* What you will do
Repeat exactly, and only, the lines below starting at the line that contains "Back to Top (818, 2355)" and ending at the line that contains "[Instagram] (523, 2323)", inclusive of both.

Data entries:
━━━━━━━━━━

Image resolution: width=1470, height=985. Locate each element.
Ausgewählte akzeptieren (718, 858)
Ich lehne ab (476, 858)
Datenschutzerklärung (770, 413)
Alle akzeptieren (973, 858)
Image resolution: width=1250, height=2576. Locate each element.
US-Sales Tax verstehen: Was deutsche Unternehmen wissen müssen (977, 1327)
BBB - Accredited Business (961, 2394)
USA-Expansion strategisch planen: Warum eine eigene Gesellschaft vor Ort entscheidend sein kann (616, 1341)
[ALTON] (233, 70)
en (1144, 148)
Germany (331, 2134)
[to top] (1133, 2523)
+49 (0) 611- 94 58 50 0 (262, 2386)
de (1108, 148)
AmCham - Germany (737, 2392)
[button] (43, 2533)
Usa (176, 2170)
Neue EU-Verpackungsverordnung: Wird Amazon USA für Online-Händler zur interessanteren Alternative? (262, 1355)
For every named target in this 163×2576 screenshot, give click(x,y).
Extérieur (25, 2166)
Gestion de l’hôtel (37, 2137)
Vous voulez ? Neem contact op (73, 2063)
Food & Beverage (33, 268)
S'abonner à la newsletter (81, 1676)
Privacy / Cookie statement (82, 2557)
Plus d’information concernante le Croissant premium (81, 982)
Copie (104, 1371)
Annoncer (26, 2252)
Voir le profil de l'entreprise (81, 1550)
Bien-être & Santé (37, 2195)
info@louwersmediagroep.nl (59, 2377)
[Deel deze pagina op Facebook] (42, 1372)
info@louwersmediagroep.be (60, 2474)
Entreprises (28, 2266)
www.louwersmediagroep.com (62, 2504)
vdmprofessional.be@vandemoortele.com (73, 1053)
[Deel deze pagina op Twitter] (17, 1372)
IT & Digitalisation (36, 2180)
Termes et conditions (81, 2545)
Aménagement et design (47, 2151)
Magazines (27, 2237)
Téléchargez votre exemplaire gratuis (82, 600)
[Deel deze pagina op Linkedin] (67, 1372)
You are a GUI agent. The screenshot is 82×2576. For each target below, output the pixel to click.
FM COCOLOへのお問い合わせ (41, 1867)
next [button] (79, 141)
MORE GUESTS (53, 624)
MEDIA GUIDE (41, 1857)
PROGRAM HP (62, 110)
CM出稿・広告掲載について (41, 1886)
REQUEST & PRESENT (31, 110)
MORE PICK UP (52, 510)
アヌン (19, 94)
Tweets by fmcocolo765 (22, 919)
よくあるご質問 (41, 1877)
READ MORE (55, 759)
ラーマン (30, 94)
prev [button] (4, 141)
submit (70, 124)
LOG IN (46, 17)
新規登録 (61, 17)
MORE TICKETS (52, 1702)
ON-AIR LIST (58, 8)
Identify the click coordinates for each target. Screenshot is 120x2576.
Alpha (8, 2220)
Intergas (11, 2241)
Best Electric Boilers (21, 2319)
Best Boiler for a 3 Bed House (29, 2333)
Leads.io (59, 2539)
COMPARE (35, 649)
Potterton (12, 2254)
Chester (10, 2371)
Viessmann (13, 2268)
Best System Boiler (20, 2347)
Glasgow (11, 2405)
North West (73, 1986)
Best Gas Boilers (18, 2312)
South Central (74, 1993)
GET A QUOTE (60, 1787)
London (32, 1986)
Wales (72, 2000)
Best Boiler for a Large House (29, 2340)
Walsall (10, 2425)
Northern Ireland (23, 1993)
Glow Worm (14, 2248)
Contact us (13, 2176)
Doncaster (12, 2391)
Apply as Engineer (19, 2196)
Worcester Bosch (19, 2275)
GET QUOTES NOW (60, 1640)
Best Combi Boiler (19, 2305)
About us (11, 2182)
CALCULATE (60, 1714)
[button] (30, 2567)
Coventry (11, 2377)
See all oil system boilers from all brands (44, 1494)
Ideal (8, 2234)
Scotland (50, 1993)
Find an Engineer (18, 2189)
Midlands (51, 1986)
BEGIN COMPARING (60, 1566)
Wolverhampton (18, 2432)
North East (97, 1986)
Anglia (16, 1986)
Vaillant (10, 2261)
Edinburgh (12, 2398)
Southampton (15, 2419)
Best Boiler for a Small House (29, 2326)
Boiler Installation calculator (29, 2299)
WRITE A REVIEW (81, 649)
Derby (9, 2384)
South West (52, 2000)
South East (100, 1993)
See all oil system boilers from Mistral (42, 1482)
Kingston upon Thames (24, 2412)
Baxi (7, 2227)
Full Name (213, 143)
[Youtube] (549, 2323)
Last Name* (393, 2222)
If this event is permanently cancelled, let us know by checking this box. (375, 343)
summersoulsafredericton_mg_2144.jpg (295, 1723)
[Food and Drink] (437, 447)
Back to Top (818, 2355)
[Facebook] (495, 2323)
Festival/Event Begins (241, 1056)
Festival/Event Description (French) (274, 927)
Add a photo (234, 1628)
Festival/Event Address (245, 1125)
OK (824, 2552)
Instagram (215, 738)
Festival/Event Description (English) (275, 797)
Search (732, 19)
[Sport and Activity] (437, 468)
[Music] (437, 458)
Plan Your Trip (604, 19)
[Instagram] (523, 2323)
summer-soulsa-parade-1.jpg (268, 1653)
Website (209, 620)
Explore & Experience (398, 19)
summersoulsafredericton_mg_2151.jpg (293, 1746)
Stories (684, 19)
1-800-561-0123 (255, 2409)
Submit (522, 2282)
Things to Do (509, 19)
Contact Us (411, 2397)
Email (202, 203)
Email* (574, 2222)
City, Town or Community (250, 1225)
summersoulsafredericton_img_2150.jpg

━━━━━━━━━━

* Response to the task
Back to Top (818, 2355)
[Facebook] (495, 2323)
Festival/Event Begins (241, 1056)
Festival/Event Description (French) (274, 927)
Add a photo (234, 1628)
Festival/Event Address (245, 1125)
OK (824, 2552)
Instagram (215, 738)
Festival/Event Description (English) (275, 797)
Search (732, 19)
[Sport and Activity] (437, 468)
[Music] (437, 458)
Plan Your Trip (604, 19)
[Instagram] (523, 2323)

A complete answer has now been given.